- Cela a permis des niveaux de recettes supérieurs aux tarifs moyens affichés, avec des augmentations dépassant les hausses autorisées. Ces pratiques ne sont pas hors-la-loi, mais elles sont plus que douteuse.
- Pour 40 millions et TLF, il est clair que l’État doit mieux encadrer cette situation. Ils demandent à ce titre la création d’une instance de régulation sur les prix des péages autoroutiers.

Service public bradé sans contrôle

- « Avant, les sociétés d’autoroutes étaient majoritairement étatisées et aujourd’hui, on se pose la question des dérives engendrées par la privatisation », commente Laurent Hecquet, délégué général de 40 millions d’automobilistes.
- « Elles étaient un véritablement service public qui a été laissé au privé. Il n’y pas de raison de revenir en arrière puisque les politiques l’ont décidé ainsi, par contre on est en droit de se poser la question, car c’est un rare service qui n’a pas d’organisme de régulation tarifaire. »
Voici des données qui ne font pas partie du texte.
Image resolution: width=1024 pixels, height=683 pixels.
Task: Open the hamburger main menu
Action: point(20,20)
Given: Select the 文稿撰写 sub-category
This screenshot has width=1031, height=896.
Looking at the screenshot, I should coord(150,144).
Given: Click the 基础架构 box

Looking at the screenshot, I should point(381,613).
- Six sociétés d’autoroute (1) se partagent, dans un contexte de quasi-monopole, la gestion du réseau. L’État reste néanmoins le propriétaire des infrastructures routières. Du coup, il perçoit une redevance domaniale, versée annuellement pas les concessionnaires d’autoroutes.
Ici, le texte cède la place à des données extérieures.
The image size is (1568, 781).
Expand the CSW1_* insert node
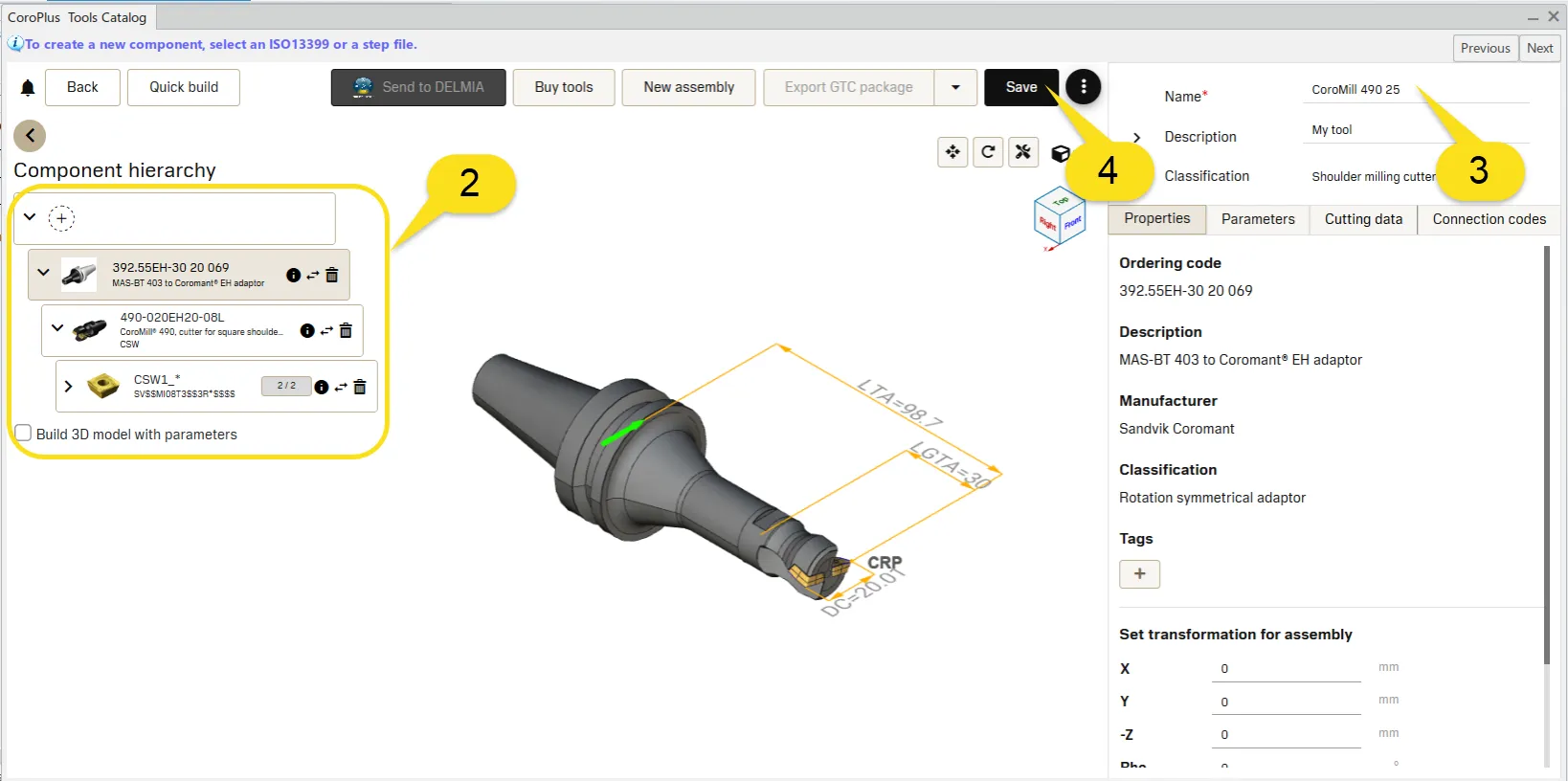coord(68,387)
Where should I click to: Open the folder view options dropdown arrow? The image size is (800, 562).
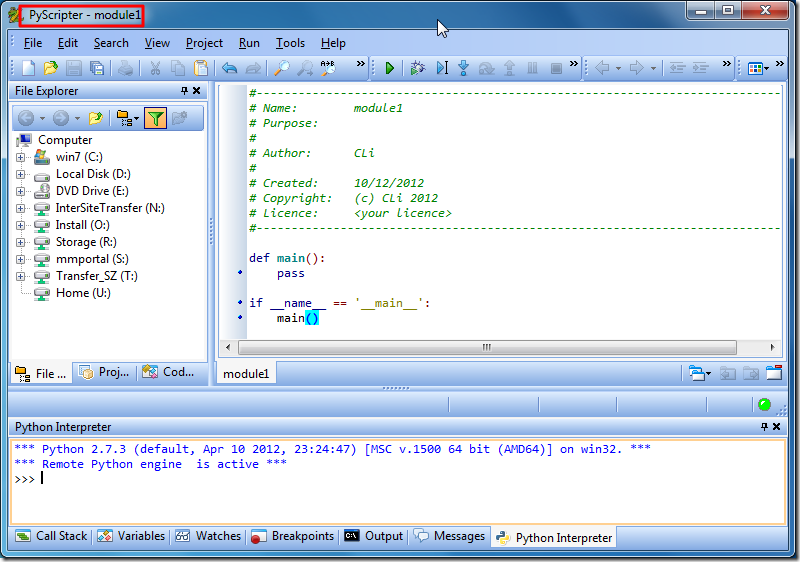pos(135,118)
Monopole et redevance en hausse

- Pour le nouveau contrat de plan 2009-2013, le gouvernement a déjà fait savoir aux sociétés d’autoroutes qu’il souhaitait multiplier par trois cette redevance. Le but étant de renflouer les caisses de l’Agence de financement des infrastructures de transport (AFIFT) dont le financement a brutalement disparu. Les tarifs n’ayant pas diminué, les sommes continuent d’être prélevées auprès des usagers.

- « Les usagers supportent depuis de nombreuses années une surtarification des tarifs autoroutiers. Et par cette augmentation, ce sont encore eux qui vont payer la note », souligne Laurent Hecquet.
- « On doit avoir un péage autoroutier justifié, c’est la juste rémunération de l’investissement et de la sécurité apportée par le réseau. Mais l’enrichissement du privé ne doit pas se faire au détriment du pouvoir d’achat et de la logique économique. »

- D’ores et déjà 40 millions et TLF sont candidats pour représenter l’intérêt général des automobilistes et des transporteurs routiers dans le futur organisme de régulation, s’il est créé.